Doch treten die Fotografien als bildkünstlerische Beiträge eher zurück; wirken wie aus dem Langzeitgedächtnis gekramte Erinnerungsbilder, ganz anders als die immer wieder Kontraste setzenden Werbeanzeigen im Buch. Diese handeln nicht nur von den „neuen“ Westmarken, sondern vor allem auch von internationalen Medien-, Computer- und Telekommunikationsanbietern wie IBM, Toshiba, AT&T, Hoesch AG, Canon oder Adobe Photoshop, die nun weltweit begehrt wurden: Computer, Scanner, Faxgeräte, Mobiltelefone und erste Videokonferenzen. „Weltöffentlichkeit! Ab jetzt hängt alles zusammen“, konstatiert eine Werbeanzeige von Panasonic aus dem Jahr 1990. War das die eigentliche Revolution?

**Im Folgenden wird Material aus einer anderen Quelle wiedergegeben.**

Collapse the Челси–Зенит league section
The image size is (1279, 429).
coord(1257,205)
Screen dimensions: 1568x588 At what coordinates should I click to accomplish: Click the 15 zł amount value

„Wer mit Büchern lebt, lebt in einer anderen Gesellschaft“, lautet hingegen ein Statement des Herausgebers Jan Wenzel. Er wolle in den Händen halten, was 1990 so aus der Druckmaschine gekommen war. Ein Korps von Stimmen kommt in dieser zeithistorischen Revision zusammen: Bürgerrechtler, SchriftstellerInnen, Vertragsarbeiter, Berufsvertreter, KünstlerInnen, ehemalige Volkspolizisten und viele mehr. Fallstudien erinnern an das Schicksal von einzelnen Personen. So etwa an Nelson Mandela, Václav Havel oder an Ibrahim Böhme, der zum Vorsitzenden der SPD in der DDR gewählt wurde, dann zurücktrat, nachdem er als inoffizieller Mitarbeiter der DDR-Staatssicherheit enttarnt worden war. Gesetzt ist diese multiperspektivische Erzählung in mehrspaltigen Textblöcken, die nicht hierarchisch aufeinander bezogen sind. Überschriften und herausgehobene Zitate geben Orientierungshilfe in diesem Buch, das man nicht wirklich lesen, aber immer wieder aufschlagen kann. Begleitet werden die Archivausschnitte von Tagebüchern, Interviews, Protokollen, essayistischen Reflexionen und 32 Kurztexten von Alexander Kluge, dem gebürtigen Halberstädter, Filmemacher und großen Erzähler geschichtsträchtiger Stoffe, auf den kaum jemand in der Kunstszene aktuell verzichten kann.
Immer wieder durchbrechen Fragen den Lesefluss. Je mehr man hineintaucht, desto bedrängender werden die vielen Details. Das Jahr 1990 freilegen hat das Zeug, eine neue und unverzichtbare Quelle zu sein um zu verstehen, was damals im Osten wirklich los war.